#### PROVIDED RECORDS ####
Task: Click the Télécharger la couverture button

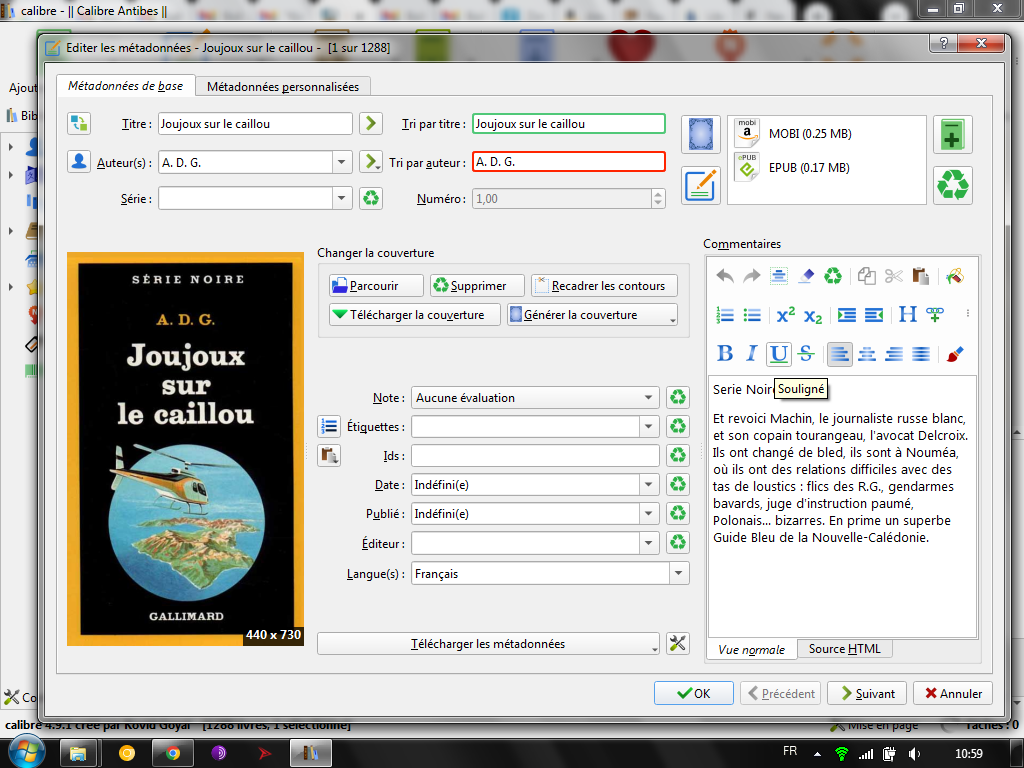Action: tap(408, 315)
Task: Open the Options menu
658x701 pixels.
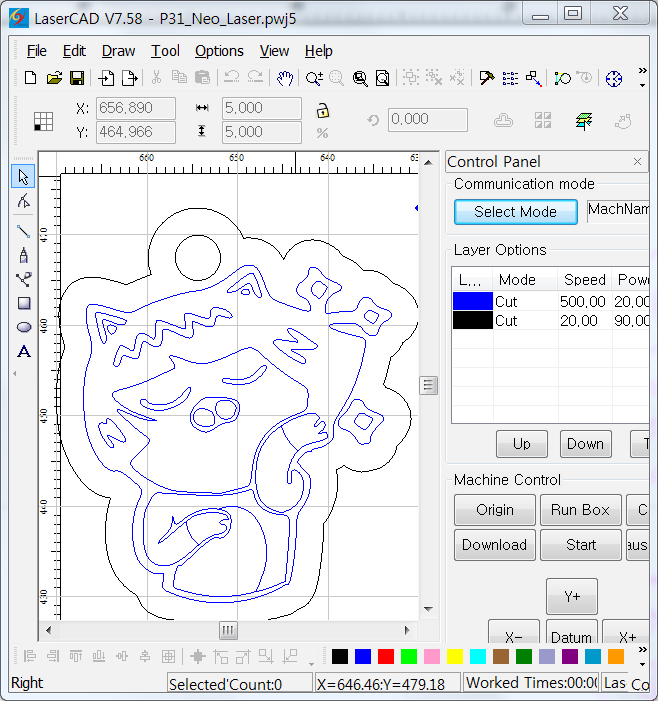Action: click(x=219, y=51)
####
#### PROVIDED RECORDS ####
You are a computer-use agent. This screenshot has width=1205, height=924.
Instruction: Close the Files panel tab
####
THE REQUEST: Could you reproduce the data that opens with the line containing "Task: Click the" and closes with the line containing "Action: click(x=219, y=51)", offsetting every coordinate in the answers by 143 and keeping the requests? Omit the pictures from your reply.

SOLUTION FOR THIS EXERCISE:
Task: Click the Télécharger la couverture button

Action: tap(551, 458)
Task: Open the Options menu
658x701 pixels.
Action: click(x=362, y=194)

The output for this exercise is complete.